All my passwords are long random strings, unique for each usage, and stored in a encrypted filesystem (encfs) in plain text files. I have no need for any password management program. I only have to remember a strong password to unlock the encrypted filesystem. Anyway, the subject of the article was strong password generation (on the move) and a web service is a poor solution to that "problem".

Craig.Goodspeed
Craig.Goodspeed

GRC.com is not storing password it is a password generator. All of the information on how he built this tool is available on the website https://www.grc.com/passwords.htm, as well as in a weekly podcast he does called SecurityNow

techrepublic@
techrepublic@

Yes, it is a general answer describing general and basic security concerns. So should I ignore basic security concerns and policy just because "The author has gone through great lengths to describe the tool and document every little aspect to this tool..."?! That's a big negative! Lets not forget what tool we are talking about. Passwords are to be kept secret at ALL times, creation time included. Even if I completely trusted the author, I would not use it when I have alternatives that have far smaller security risks and unknowns. I don't use closed source security related tool for many reasons, one being the obvious lack of source code to examine and compile. Regards

Craig.Goodspeed
Craig.Goodspeed

You have not taken the time to read the site and the information the author went through to make this utility. Hell he has even made it into a podcast that you can listen to him discuss all of the details going into making the utility. The author has gone through great lengths to describe the tool and document every little aspect to this tool and has tried to take a security focus mind to build the tool. You have just dismissed it with generalities and vague statements. Yes I understand those things you have posted can be a concern with any web utility, and should be a concern for any utility that you put onto your machine. Unless you wrote it or have gone through the source code and know that everything in the program is doing what it claims.

techrepublic@
techrepublic@

Is the site's: - host admins trust worthy? - host secure? - admins trust worthy? - generator secure? - generator any good? - communication channel to the mobile thingy secure? Do you know the answers to these question? Even if the answer is a big YES. Is the communication channel to the site: - free? - fast? - available everywhere and always? - more energy efficient than other alternative (this is a mobile thingy after all)? Even if the answer is a big YES. Is there an alternative that does not raise so many question?

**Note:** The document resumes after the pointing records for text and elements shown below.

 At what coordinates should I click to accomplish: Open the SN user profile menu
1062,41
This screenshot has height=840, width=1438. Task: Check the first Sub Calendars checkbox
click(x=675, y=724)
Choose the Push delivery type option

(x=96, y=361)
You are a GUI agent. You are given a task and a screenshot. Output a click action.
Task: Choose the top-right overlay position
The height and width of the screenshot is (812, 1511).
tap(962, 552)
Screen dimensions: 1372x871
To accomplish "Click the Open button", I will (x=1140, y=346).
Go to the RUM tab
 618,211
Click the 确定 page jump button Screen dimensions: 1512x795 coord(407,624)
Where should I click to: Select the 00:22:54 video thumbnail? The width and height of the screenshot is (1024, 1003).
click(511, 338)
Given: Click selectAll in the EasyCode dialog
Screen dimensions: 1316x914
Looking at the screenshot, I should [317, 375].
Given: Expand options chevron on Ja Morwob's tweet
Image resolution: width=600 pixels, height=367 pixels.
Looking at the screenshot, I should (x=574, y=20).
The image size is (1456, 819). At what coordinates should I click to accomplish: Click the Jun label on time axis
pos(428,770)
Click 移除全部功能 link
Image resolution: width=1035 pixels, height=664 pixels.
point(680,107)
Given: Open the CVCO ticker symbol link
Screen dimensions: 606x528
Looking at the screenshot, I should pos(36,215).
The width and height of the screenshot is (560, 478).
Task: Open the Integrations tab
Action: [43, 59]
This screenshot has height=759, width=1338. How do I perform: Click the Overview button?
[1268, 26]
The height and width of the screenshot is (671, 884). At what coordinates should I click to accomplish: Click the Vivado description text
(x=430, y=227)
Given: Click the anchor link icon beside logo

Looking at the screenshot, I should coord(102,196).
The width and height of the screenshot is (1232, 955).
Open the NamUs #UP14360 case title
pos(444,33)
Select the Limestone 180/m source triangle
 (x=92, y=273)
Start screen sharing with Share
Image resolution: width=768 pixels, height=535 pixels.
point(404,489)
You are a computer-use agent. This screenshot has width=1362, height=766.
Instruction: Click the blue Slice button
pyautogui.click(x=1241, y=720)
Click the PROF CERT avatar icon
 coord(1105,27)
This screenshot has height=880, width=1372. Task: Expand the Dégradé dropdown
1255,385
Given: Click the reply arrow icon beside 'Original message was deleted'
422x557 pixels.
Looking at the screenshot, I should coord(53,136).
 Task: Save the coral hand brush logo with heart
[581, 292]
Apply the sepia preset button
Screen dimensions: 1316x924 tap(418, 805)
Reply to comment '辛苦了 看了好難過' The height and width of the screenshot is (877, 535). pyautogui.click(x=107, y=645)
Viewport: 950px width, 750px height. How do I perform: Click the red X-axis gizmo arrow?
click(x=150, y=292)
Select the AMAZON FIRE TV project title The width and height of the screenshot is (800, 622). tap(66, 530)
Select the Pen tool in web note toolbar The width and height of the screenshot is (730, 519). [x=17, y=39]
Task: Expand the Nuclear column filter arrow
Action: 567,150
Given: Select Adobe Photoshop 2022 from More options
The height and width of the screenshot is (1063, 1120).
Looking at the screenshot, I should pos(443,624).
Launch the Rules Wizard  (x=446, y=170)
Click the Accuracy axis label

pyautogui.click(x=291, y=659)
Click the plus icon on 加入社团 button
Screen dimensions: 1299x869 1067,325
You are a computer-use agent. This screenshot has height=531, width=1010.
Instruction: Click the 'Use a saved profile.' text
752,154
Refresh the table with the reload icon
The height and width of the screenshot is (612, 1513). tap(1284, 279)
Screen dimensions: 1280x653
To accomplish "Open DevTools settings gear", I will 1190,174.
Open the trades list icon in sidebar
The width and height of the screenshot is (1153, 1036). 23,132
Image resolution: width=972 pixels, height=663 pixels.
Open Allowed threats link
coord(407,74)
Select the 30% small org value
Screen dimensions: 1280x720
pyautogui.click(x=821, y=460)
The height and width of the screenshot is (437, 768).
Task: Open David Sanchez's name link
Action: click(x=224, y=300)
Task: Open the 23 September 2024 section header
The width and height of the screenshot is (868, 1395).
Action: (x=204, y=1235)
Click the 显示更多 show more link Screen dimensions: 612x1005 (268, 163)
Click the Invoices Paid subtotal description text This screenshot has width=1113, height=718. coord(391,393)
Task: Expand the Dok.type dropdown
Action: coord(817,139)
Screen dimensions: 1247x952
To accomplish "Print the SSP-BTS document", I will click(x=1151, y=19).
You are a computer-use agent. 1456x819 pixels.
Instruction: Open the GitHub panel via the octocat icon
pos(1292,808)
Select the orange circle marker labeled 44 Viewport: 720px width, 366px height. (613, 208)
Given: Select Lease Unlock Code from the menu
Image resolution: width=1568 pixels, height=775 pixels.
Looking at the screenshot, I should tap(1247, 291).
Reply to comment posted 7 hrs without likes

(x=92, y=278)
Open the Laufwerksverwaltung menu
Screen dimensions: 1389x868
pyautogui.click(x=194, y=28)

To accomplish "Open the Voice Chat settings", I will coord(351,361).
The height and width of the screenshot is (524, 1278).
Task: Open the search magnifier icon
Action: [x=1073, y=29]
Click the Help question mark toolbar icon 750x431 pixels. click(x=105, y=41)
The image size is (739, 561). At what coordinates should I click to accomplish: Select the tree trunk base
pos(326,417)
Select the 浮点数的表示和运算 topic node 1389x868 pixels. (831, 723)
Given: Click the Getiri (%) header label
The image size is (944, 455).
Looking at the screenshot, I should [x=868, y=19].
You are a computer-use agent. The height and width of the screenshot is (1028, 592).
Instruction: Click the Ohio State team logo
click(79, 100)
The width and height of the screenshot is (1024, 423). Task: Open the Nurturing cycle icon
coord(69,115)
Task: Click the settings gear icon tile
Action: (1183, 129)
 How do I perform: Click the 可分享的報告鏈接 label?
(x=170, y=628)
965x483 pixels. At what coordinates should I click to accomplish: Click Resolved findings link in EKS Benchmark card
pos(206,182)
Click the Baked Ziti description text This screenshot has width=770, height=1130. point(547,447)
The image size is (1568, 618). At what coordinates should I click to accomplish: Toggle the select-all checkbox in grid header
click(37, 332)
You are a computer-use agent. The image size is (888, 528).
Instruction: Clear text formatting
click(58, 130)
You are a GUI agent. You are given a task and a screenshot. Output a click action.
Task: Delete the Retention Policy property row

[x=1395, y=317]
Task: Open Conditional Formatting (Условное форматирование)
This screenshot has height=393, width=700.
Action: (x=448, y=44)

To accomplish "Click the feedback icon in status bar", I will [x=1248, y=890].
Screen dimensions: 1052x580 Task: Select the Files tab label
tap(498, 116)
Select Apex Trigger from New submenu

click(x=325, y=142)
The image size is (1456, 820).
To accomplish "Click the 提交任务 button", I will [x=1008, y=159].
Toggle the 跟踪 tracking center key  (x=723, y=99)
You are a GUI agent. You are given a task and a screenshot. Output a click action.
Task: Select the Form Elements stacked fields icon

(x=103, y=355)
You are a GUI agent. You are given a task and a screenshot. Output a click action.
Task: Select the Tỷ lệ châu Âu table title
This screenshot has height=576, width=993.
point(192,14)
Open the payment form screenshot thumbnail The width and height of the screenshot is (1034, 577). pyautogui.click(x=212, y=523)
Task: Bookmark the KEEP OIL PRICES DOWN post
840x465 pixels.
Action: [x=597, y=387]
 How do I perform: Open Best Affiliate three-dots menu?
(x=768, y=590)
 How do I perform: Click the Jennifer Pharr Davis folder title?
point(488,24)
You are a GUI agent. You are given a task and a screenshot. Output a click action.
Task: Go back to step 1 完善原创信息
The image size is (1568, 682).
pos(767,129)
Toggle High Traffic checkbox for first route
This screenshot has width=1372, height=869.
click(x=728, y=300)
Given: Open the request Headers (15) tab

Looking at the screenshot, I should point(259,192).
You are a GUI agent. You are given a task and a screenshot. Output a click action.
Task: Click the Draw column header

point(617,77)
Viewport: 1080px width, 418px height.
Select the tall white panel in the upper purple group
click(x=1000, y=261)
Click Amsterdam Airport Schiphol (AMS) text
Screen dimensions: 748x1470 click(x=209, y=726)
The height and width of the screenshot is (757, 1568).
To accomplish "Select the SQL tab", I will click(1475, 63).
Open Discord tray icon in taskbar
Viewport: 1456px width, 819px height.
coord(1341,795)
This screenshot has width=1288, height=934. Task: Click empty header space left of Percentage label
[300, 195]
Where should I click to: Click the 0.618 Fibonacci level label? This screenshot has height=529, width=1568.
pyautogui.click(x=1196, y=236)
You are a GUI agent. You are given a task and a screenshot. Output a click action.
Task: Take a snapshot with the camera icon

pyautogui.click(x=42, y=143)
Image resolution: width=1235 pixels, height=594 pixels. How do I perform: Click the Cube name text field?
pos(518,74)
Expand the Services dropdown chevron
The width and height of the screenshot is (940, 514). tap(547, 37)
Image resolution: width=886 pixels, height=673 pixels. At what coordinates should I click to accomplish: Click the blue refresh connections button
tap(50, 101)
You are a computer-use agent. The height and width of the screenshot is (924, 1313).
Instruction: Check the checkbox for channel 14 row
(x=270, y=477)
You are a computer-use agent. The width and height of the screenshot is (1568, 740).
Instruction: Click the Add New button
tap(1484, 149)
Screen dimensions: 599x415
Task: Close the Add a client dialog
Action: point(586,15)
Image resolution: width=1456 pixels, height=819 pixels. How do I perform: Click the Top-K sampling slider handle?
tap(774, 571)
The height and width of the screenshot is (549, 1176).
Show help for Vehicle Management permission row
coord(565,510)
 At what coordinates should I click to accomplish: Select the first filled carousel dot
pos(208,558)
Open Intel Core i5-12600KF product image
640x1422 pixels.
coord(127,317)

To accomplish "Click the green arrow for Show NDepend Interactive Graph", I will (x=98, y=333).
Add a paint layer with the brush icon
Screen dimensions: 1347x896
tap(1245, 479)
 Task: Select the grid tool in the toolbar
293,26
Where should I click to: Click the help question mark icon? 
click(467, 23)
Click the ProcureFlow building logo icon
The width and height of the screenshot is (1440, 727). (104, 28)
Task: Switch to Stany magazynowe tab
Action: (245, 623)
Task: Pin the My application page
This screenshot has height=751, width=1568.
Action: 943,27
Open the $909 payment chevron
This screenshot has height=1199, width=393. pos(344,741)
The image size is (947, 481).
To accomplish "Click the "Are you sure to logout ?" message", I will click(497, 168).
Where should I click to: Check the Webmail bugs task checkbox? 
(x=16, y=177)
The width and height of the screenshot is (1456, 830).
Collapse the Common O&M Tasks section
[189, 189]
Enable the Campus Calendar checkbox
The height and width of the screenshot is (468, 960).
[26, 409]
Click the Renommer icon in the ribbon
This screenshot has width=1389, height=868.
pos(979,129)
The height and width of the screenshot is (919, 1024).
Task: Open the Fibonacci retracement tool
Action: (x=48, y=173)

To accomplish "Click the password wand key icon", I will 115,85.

You can answer this one. :) Regards.

Craig.Goodspeed
Craig.Goodspeed

As to the first part of your post, that is a good way yo keep your passwords safe, as long as nobody ever figures out your main password. Personally I have an IronKey which is encrypted and basically destroys all the data on the devices after 10 wrong password guesses (I have a second one in a safe at home just in case someone blows up the first one). "Anyway, the subject of the article was strong password generation (on the move) and a web service is a poor solution to that "problem"." Can you explain to me why this Web service would be a "poor" solution to creating strong RANDOM passwords on the go? Because reading about it it looks like the author put a lot of thought into making it a suitable solution.